▶ _Recorded data_
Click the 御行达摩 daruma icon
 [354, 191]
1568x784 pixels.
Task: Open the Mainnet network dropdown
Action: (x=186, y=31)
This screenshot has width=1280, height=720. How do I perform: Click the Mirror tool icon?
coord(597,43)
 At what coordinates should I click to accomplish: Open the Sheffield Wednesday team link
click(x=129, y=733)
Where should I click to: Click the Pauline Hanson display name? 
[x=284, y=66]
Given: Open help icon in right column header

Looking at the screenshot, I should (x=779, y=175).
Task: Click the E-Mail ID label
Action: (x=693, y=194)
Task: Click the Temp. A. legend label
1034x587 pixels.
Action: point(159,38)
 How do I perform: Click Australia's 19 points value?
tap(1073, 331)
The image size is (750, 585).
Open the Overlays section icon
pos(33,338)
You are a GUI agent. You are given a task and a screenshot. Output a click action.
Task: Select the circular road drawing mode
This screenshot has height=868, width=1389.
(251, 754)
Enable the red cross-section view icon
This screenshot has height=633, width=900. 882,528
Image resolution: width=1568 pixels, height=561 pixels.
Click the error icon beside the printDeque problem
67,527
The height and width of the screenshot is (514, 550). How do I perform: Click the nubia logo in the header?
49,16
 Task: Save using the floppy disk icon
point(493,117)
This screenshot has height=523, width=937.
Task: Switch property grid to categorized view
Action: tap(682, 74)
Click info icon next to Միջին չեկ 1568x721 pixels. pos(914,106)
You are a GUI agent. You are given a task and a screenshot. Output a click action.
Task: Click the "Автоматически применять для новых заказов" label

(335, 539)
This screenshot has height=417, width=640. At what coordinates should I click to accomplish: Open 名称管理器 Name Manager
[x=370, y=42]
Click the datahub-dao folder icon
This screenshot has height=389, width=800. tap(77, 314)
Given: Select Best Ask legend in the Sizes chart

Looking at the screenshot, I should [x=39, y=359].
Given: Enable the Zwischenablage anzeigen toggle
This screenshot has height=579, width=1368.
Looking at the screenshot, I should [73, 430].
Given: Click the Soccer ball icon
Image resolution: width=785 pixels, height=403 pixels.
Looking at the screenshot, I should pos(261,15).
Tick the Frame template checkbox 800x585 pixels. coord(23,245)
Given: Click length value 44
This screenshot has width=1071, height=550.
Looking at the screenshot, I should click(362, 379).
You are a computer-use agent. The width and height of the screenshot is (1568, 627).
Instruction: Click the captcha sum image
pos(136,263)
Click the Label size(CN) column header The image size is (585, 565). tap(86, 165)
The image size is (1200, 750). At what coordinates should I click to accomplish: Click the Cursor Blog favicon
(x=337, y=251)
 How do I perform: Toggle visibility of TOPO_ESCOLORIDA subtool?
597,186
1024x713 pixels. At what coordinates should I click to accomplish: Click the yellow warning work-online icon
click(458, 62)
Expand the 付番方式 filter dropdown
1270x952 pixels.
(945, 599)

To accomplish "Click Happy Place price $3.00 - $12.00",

▶ _Aim of the task_
Begin with the line that contains "Given: Click the Soccer ball icon". Repeat it and every line after it through the end of the listing, exactly, and print nothing more.

▶ _Task solution_
Given: Click the Soccer ball icon
Image resolution: width=785 pixels, height=403 pixels.
Looking at the screenshot, I should pos(261,15).
Tick the Frame template checkbox 800x585 pixels. coord(23,245)
Given: Click length value 44
This screenshot has width=1071, height=550.
Looking at the screenshot, I should click(362, 379).
You are a computer-use agent. The width and height of the screenshot is (1568, 627).
Instruction: Click the captcha sum image
pos(136,263)
Click the Label size(CN) column header The image size is (585, 565). tap(86, 165)
The image size is (1200, 750). At what coordinates should I click to accomplish: Click the Cursor Blog favicon
(x=337, y=251)
 How do I perform: Toggle visibility of TOPO_ESCOLORIDA subtool?
597,186
1024x713 pixels. At what coordinates should I click to accomplish: Click the yellow warning work-online icon
click(458, 62)
Expand the 付番方式 filter dropdown
1270x952 pixels.
(945, 599)

To accomplish "Click Happy Place price $3.00 - $12.00",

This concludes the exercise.